**Exercise description**
What needs transcribing is the line with "Where should I" and every line after it to the end of the records, exactly and alone, with no pictures.

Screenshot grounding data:
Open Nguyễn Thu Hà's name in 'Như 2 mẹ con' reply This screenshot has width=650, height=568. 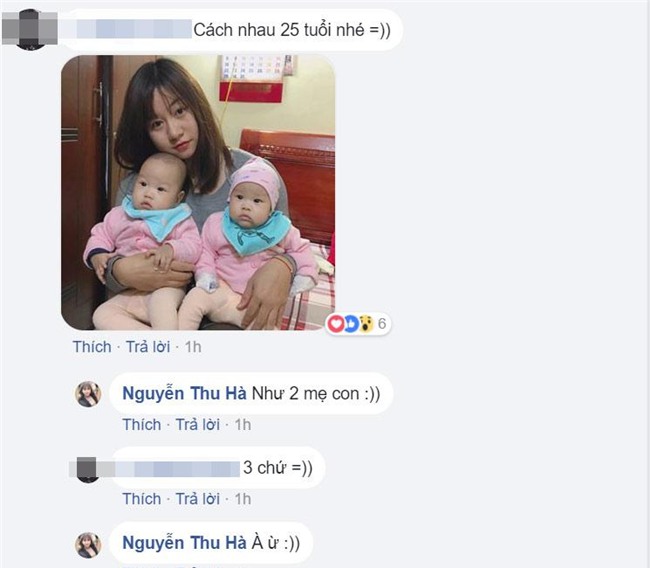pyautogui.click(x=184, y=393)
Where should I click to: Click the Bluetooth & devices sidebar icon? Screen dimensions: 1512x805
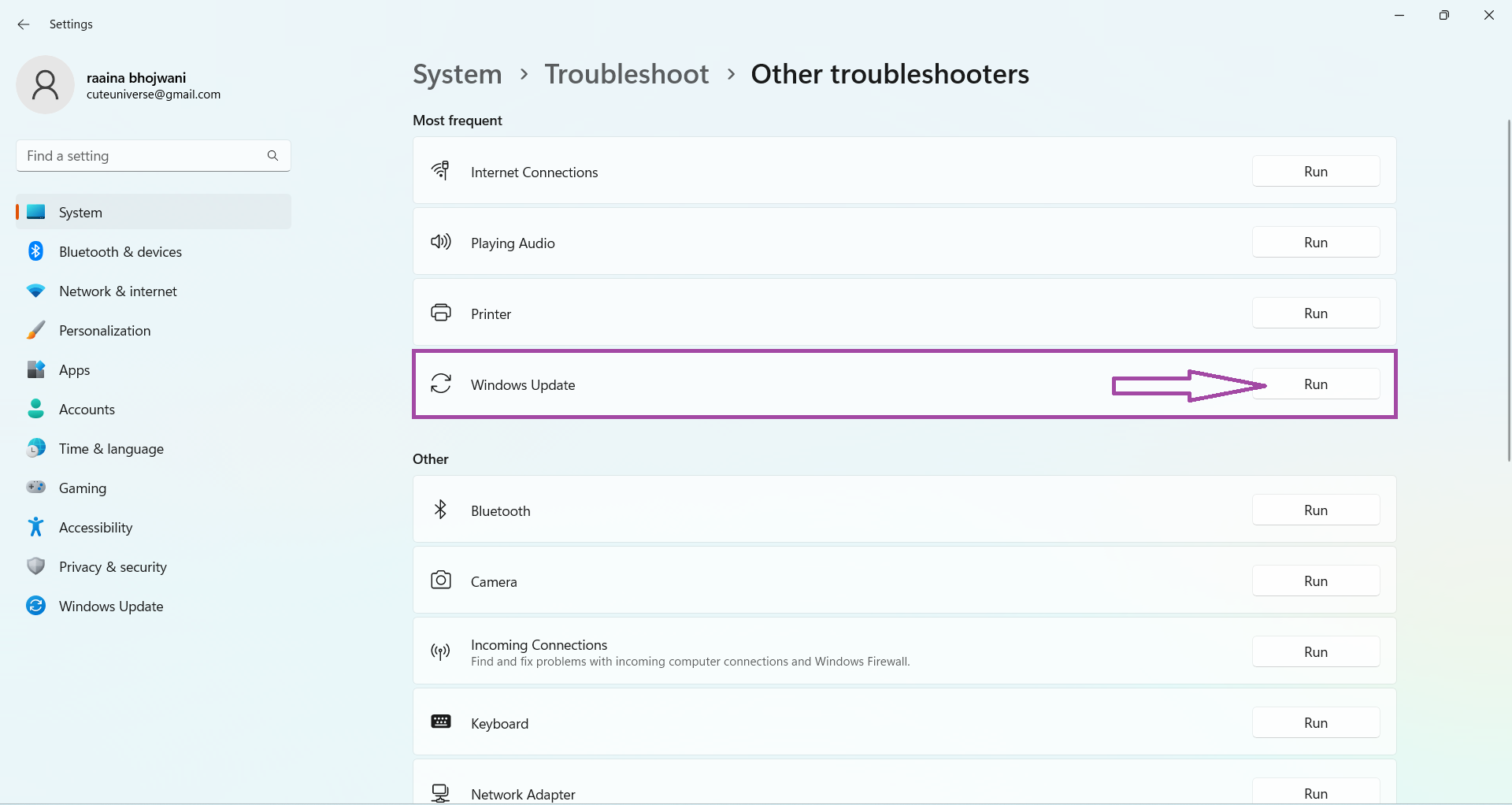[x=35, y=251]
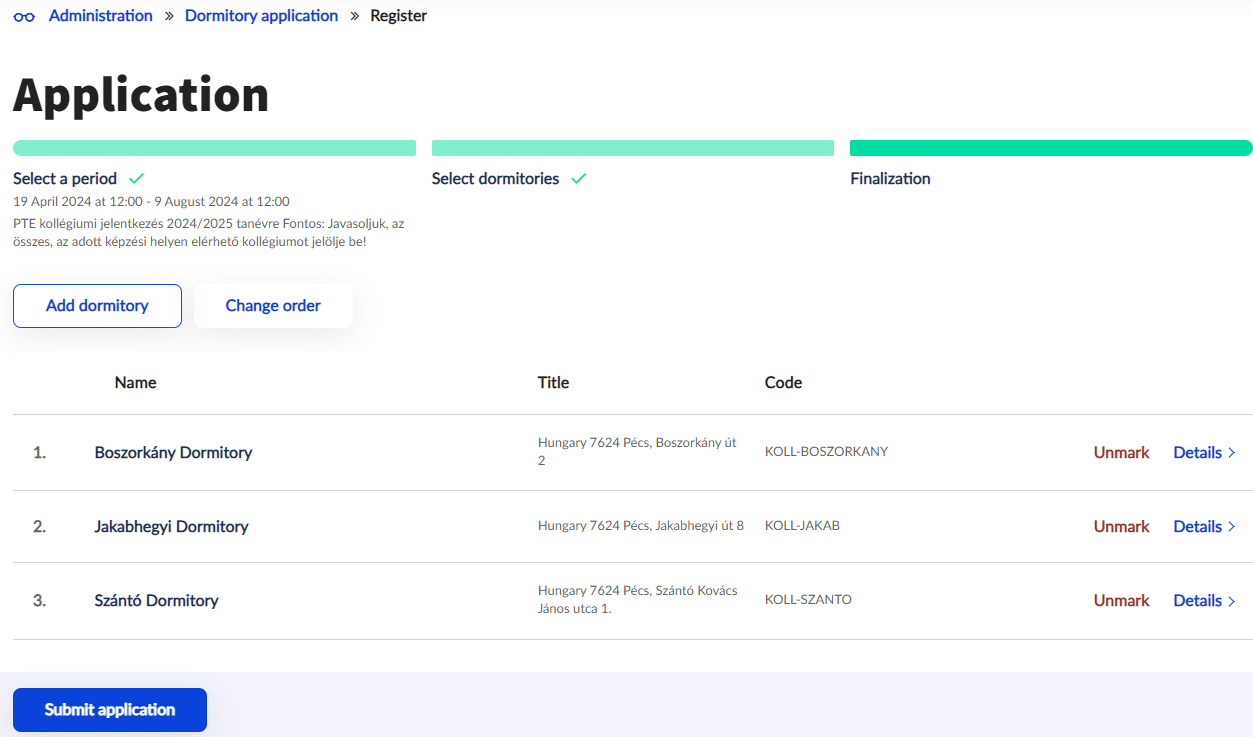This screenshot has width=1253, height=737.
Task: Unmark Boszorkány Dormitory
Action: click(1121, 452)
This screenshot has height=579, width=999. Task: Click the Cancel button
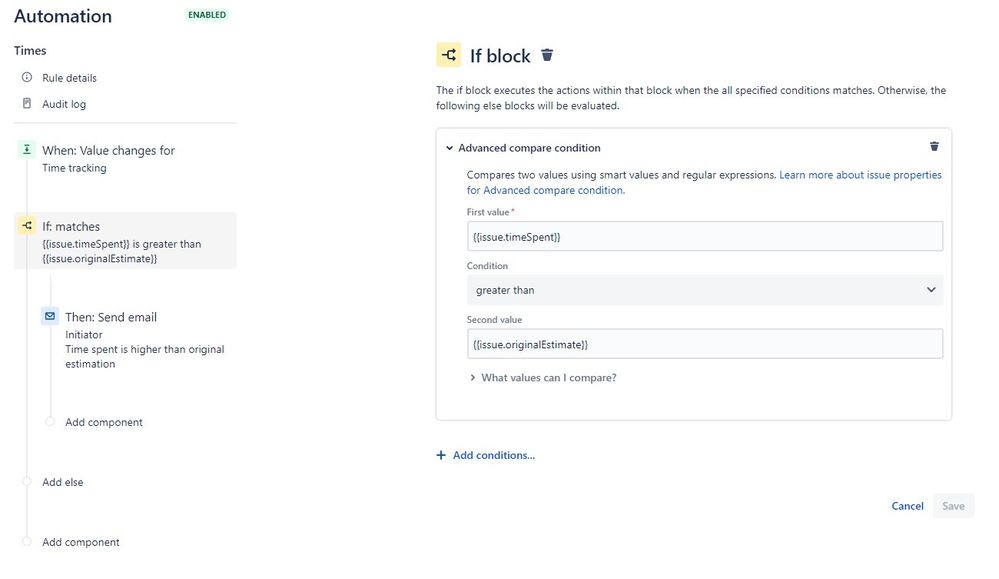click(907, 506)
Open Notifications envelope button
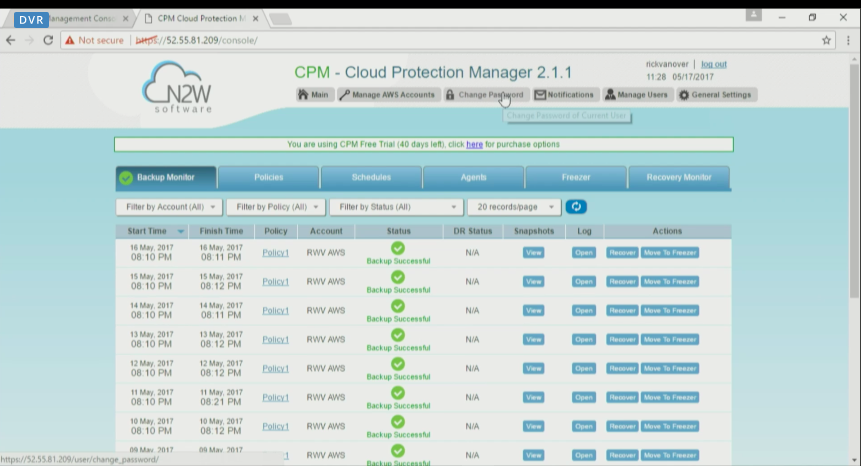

**Result**
Where should I click to: Click the Bluetooth & devices sidebar icon? Screen dimensions: 1512x805
[x=35, y=251]
This screenshot has width=1253, height=737.
Task: Unmark Boszorkány Dormitory
Action: click(1121, 452)
This screenshot has height=579, width=999. Task: Click the Cancel button
click(907, 506)
Open Notifications envelope button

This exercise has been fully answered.